— Begin Entries provided —

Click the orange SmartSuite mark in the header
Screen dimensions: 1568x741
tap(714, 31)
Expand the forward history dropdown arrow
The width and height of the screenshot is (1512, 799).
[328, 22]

— End Entries provided —

What to produce:
Find every line in the records above that contains the word "Click" and copy each of those lines.

Output of the task:
Click the orange SmartSuite mark in the header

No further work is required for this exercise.